▶ _CONSIGNE_
Actualisez le texte sur les Indiens de Weymontaching en reprenant le passage qui va de « L'époque récente a » jusqu'à « de la deuxième. » inclus, avec « segment avancé » à la place de « secteur avancé ».

▶ _TEXTE PRÉSENTÉ_
2. de l'interdépendance à la dépendance

L'époque récente a marqué essentiellement le passage de l'interdépendance de la bande indienne et d'un secteur avancé de la société euro-canadienne à la dépendance de la première vis-à-vis de la deuxième.

Avant 1940, les Indiens de Weymontaching menaient une existence parallèle, en marge de la société blanche. Un rythme bien défini marque alors la vie sociale du groupe. D'octobre à mai, les familles séjournent en forêt par petits groupes de deux, trois ou quatre. Parfois les familles regagnent la réserve de Weymontaching à l'occasion de Noël et du Nouvel An. De juin à septembre, toute la bande se réunit à nouveau au même endroit. Le seul lien organique qui unit la bande à la société blanche est le poste de traite. Le trappeur échange ses fourrures pour des articles indispensables comme l'équipement de chasse, des vêtements et des denrées alimentaires de base. Ces échanges s'effectuent d'abord avec la compagnie de la baie d'Hudson jusqu'aux environs de 1925, puis avec un traiteur privé. Mariages et baptêmes ont lieu en été à l'occasion de la visite du missionnaire qui ne manque jamais un rendez-vous depuis le milieu du siècle passé. Il a réussi à implanter la religion chrétienne parmi ces bandes. Il ne vient qu'en été et l'hiver l'Indien retrouve parfois ses pratiques "païennes" [5]. Les enfants fréquentent depuis 1925 une école d'été. En hiver ils suivent leurs parents en forêt alors que ceux-ci demandent au commerçant une avance sous forme d'équipement de trappe et de denrées alimentaires en prévision du long isolement qui les attend. L'Indien continue à assurer la majeure partie de sa subsistance sous forme de gibier et de poisson. En dehors de ces liens commerciaux, religieux et scolaires temporaires son existence est libre de toute autre attache à la société blanche. Les trois premières décennies de ce siècle représentent une période relativement prospère pour les Indiens. Le marché des fourrures leur est favorable. Ils construisent autour de l'église catholique et avec leurs propres moyens des maisons sur la réserve de 7,400 acres qu'on leur a cédée en 1851. On voit encore ce village aujourd'hui bien que les maisons se soient passablement [168] détériorées puisqu'on n'y habite plus sauf pendant les quelques jours que dure la visite du missionnaire en été.

▶ _MATÉRIEL FOURNI_
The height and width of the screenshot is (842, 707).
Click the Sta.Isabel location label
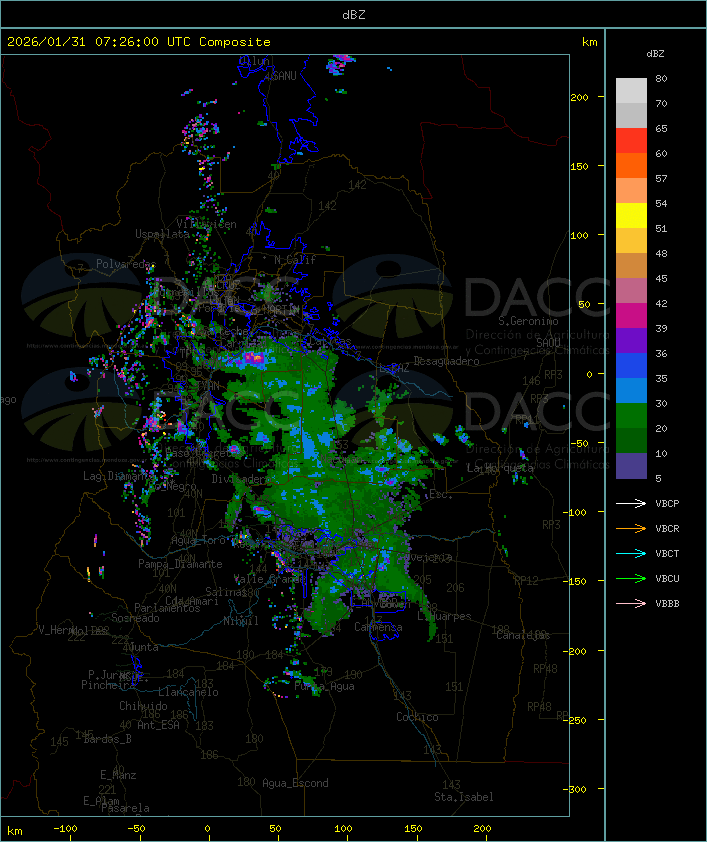click(x=463, y=797)
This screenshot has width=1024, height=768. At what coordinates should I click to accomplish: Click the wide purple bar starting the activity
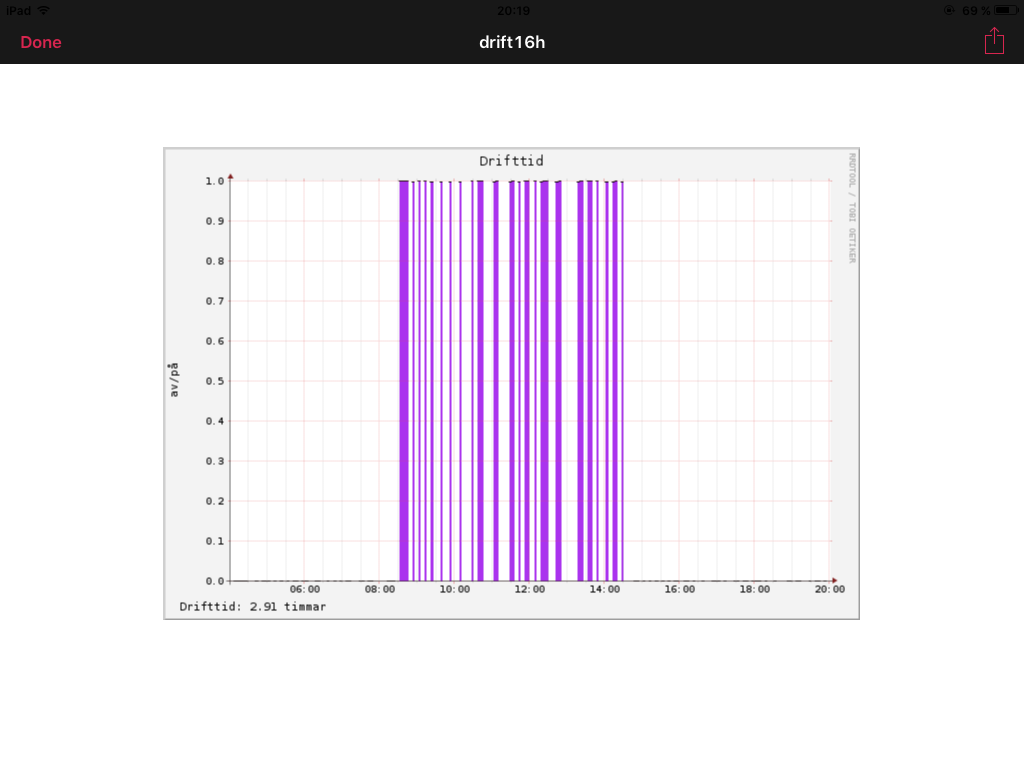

▶ _RÉSULTAT_
L'époque récente a marqué essentiellement le passage de l'interdépendance de la bande indienne et d'un segment avancé de la société euro-canadienne à la dépendance de la première vis-à-vis de la deuxième.